_PAGE EXCERPT_.
══════════════════════════════

The Tongan Royal Family, If the Guinness Book of Records is anything to go by, the tiny South Pacific Kingdom of Tonga has two claims to fame. First, a tortoise given to the royal family by Captain Cook that lived for nearly two centuries. And second, the world’s heaviest monarch – King Taufa’ahau Tupou IV.
Now 85 years old and somewhat slimmed on doctor’s orders, the King is still an imposing presence. His six-foot-three-inch frame is stooped over walking sticks but his hand, proffered to foreign guests, is like a massive ham. His ordinary subjects, known as ‘commoners’, are more likely to approach him on hands and knees.

══════════════════════════════

_DATA_.
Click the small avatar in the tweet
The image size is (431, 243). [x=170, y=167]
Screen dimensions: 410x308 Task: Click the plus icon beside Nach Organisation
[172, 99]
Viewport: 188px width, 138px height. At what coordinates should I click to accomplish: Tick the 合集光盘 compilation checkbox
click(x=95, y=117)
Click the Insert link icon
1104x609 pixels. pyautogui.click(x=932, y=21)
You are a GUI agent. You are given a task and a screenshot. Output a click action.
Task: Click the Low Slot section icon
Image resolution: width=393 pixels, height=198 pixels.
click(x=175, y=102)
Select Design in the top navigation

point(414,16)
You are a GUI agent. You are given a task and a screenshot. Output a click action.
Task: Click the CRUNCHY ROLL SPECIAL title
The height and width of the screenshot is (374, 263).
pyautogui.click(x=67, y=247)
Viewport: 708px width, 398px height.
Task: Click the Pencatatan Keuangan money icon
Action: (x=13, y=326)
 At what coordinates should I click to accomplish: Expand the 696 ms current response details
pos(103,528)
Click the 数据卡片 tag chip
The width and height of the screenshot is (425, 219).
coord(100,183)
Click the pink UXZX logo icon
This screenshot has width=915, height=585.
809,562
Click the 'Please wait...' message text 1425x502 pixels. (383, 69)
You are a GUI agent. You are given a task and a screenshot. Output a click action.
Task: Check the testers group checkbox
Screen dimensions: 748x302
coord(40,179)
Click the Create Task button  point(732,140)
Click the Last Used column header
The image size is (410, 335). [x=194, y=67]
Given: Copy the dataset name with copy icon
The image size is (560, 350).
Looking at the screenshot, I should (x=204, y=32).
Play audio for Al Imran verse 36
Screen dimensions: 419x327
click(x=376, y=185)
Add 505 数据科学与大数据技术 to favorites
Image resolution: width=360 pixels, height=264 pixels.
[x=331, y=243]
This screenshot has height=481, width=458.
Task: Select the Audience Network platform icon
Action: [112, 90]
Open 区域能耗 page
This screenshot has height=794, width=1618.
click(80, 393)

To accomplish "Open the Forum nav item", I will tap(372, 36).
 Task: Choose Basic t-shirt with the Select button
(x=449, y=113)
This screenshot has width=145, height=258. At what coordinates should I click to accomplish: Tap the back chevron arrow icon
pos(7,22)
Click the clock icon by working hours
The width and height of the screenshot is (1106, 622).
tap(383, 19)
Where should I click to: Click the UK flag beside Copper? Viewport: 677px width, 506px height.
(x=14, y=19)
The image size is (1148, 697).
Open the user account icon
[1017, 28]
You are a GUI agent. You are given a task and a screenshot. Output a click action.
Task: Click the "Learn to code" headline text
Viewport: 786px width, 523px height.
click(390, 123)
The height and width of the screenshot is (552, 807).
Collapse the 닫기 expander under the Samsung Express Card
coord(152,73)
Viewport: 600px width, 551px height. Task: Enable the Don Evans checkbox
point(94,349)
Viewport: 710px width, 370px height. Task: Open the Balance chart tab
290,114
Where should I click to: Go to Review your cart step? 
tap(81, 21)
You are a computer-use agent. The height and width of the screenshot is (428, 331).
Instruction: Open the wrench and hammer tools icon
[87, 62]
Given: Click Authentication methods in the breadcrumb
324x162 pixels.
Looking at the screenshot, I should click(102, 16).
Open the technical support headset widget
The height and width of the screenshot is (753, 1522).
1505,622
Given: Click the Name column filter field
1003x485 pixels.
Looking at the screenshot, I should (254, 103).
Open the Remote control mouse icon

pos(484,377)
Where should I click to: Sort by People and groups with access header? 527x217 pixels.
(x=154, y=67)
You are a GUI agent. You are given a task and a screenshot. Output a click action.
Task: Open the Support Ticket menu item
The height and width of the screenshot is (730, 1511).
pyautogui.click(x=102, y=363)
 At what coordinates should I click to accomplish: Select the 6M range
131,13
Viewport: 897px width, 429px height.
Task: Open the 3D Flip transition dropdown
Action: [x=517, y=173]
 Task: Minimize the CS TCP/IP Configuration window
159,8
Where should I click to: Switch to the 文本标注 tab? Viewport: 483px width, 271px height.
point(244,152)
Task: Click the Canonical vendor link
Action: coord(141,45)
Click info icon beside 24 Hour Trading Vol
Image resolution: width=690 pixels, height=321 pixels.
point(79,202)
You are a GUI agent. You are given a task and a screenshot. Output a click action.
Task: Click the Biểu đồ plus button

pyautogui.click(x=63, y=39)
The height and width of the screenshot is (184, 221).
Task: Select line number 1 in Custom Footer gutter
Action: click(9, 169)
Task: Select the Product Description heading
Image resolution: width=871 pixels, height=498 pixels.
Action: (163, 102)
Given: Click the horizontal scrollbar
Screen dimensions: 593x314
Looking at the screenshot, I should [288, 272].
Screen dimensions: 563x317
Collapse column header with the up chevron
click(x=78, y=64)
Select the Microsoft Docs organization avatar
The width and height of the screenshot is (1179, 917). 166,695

══════════════════════════════

_REQUIRED WORK_. Can you write out the passage on the Tongan royal family above word for word, everything from "Now 85 years" down to "hands and knees."?

_SOLUTION TO THE EXERCISE_.
Now 85 years old and somewhat slimmed on doctor’s orders, the King is still an imposing presence. His six-foot-three-inch frame is stooped over walking sticks but his hand, proffered to foreign guests, is like a massive ham. His ordinary subjects, known as ‘commoners’, are more likely to approach him on hands and knees.